Cybercrime is becoming more common in today’s technologically advanced society. Cyber-attacks cost businesses hundreds of billions of dollars a year, and the call for experts to battle these threats is on the rise. In fact, the demand for cybersecurity professionals is growing at a rate 12 times faster than the total labor market! According to research conducted by Frost & Sullivan for the Center for Cyber Safety and Education and the Executive Women’s Forum on Information Security, only 11 percent of the world’s information security workforce are women. There’s tremendous room available for women to enter the cybersecurity market! Dr. Amelia Estwick, program manager of the National Cybersecurity Institute at Excelsior College, has worked in this field for some time and recently sat down with Excelsior to share her story and recommendation for a career path in cybersecurity.
Excelsior: How did you first get started in cybersecurity?
Estwick: In the early 90s, I enlisted in the United States Army as a telecommunications operator, which was a job within the Intelligence/Signal Corps careers. My main responsibility was to ensure all military communications were secure during tactical (field) operations. I credit my military experience for introducing me to the opportunities in the security field.
Excelsior: What jobs have you held in this field?
Estwick: After I completed my military service and finished my bachelor’s degree in computer information systems, I earned a National Physical Sciences Consortium Fellowship to pursue graduate studies in computer science. The National Security Agency (NSA) sponsored my fellowship while I was in graduate school at the George Washington University. I worked at NSA during the summer as a computer science researcher.

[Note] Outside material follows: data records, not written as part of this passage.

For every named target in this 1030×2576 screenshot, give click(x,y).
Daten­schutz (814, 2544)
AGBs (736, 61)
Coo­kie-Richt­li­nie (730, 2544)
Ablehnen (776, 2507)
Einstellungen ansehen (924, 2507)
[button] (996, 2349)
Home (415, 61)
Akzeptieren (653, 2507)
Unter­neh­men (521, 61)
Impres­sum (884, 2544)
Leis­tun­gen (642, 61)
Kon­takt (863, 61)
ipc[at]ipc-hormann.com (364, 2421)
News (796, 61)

As a researcher, I spent most of my time developing software tools and techniques to protect the government’s data and networks against unauthorized intrusions. From my research position, I eventually joined the NSA full-time and moved into more leadership roles, including systems engineer, senior cyber analyst, and finally technical director within NSA’s Threat Operations Center (TOC). The TOC is a large organization with over 200 people working around the clock, 24/7/365, to monitor and defend government and military networks against cyber-attacks.

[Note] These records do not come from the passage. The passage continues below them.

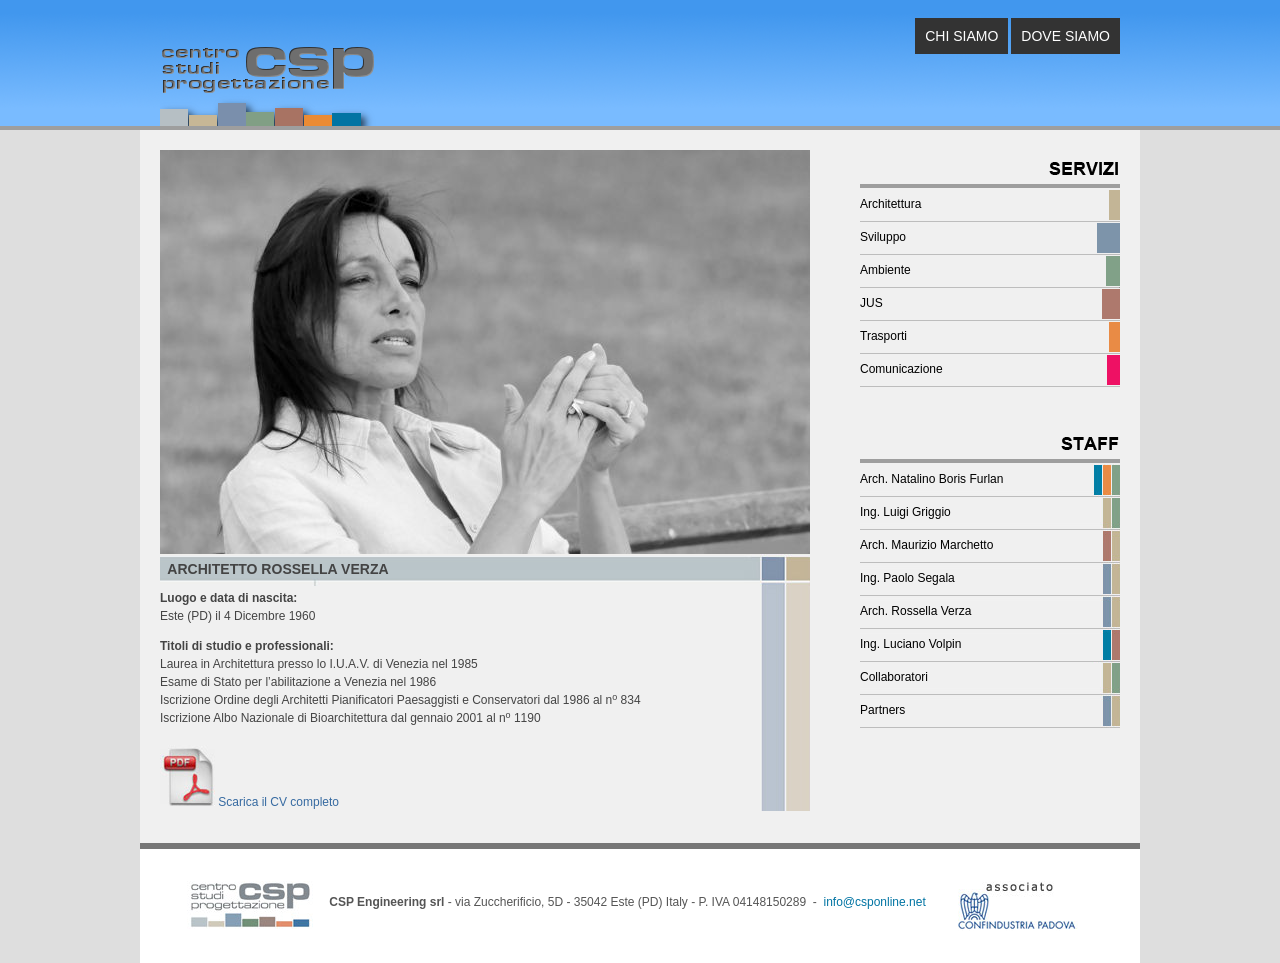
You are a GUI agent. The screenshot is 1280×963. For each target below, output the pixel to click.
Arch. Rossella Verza (915, 611)
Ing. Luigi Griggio (905, 512)
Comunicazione (901, 369)
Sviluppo (883, 237)
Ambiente (885, 270)
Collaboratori (894, 677)
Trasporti (883, 336)
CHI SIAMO (961, 36)
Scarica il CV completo (249, 802)
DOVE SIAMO (1065, 36)
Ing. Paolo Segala (907, 578)
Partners (882, 710)
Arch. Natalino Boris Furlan (931, 479)
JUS (871, 303)
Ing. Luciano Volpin (910, 644)
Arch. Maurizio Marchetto (926, 545)
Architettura (890, 204)
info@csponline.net (874, 902)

As one of a few women technical directors in the Agency, being selected was the highlight of my NSA career. Last year I left the NSA after 15+ years of government civilian service to pursue work in academia.
Excelsior: What is your favorite part about working in this field?

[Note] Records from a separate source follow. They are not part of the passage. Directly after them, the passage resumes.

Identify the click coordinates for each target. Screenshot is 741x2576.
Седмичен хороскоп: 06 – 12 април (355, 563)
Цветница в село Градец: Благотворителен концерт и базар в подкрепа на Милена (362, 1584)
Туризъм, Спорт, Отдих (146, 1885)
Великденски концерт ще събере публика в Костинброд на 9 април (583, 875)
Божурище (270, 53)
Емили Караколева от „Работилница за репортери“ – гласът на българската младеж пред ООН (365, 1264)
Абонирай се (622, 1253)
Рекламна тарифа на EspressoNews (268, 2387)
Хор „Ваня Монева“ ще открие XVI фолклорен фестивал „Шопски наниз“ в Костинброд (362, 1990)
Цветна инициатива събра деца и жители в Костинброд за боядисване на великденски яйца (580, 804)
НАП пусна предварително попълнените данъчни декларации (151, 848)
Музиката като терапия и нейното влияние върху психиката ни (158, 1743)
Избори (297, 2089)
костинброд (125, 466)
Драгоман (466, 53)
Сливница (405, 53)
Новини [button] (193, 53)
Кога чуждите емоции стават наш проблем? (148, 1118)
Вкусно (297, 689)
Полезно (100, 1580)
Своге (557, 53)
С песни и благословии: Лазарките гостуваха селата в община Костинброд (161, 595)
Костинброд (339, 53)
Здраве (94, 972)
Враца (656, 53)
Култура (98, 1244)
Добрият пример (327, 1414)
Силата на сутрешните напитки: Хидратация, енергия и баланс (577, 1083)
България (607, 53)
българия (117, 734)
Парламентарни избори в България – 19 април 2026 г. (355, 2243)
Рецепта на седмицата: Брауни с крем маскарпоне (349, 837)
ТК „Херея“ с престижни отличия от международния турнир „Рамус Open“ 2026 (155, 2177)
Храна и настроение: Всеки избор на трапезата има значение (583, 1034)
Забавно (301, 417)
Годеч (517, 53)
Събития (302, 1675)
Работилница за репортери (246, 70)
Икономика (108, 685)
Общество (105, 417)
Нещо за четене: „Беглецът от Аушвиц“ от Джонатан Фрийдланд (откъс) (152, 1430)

Estwick: I’ve been in this field for so long, it’s hard to nail down my favorite part; however, I guess I love change and the opportunity to problem solve! Cybersecurity is a dynamic field and there’s been so many changes in technology and processes that have directly impacted the cybersecurity landscape.
I’m amazed how far this field has advanced since I started; we still have hard problems to solve like how we process large amounts of data (big data) and how we integrate machine learning and human intelligence (artificial intelligence).
As the program manager for NCI, my favorite part is engaging with current and prospective students who want to pursue education to carve a career path in cybersecurity. I find it very rewarding to help someone in reaching their educational and career goals.
Excelsior: What do you feel the future look likes for women in cybersecurity?
Estwick: I consider myself an optimist, so I believe the future looks bright for women in this career field. I know there’s work to be done to increase the STEM pipeline for young girls and women, especially for those following a career path in cybersecurity. Cybersecurity is a multidisciplinary field, and there’s so much opportunity for women with various skill sets and backgrounds to contribute. In the 20+ years I’ve been in this field, I’ve seen more initiatives to increase the involvement of women and minorities in the field; however, we need to make sure we support women and minorities when they do enter the field in order to retain the pipeline. I think an important factor in addressing diversity and inclusion is to work on plugging the leaks so we can retain the pipeline for the future.
Excelsior: What educational background/certification/training would you recommend for someone pursuing this career path?
Estwick: Since cybersecurity is a multidisciplinary field, it really depends on what specific cybersecurity career path the person chooses to pursue that will ultimately decide what sort of background and/or training is needed.
For example, there are many cybersecurity jobs for someone with certain certifications like the Certified Ethical Hacker (CEH) or Certified Information Systems Security Professional (CISSP). Both certifications require an extensive technical background, and I do believe having one provides more options to work in cybersecurity. I also believe there are enough cybersecurity career paths to choose from where someone without a technical background can still contribute to the field.
This is why academic institutions such as Excelsior College have provided students with information on career pathways because there are so many paths to work in cybersecurity. We live in a digital society and that means we need people from various backgrounds and skill sets to contribute in protecting our society against threat actors such as nation states, hacktivists, organized criminals, script kiddies, and even the insider. My recommendation for anyone pursuing a career path in cybersecurity would be to follow your passion, be a problem solver, and innovate!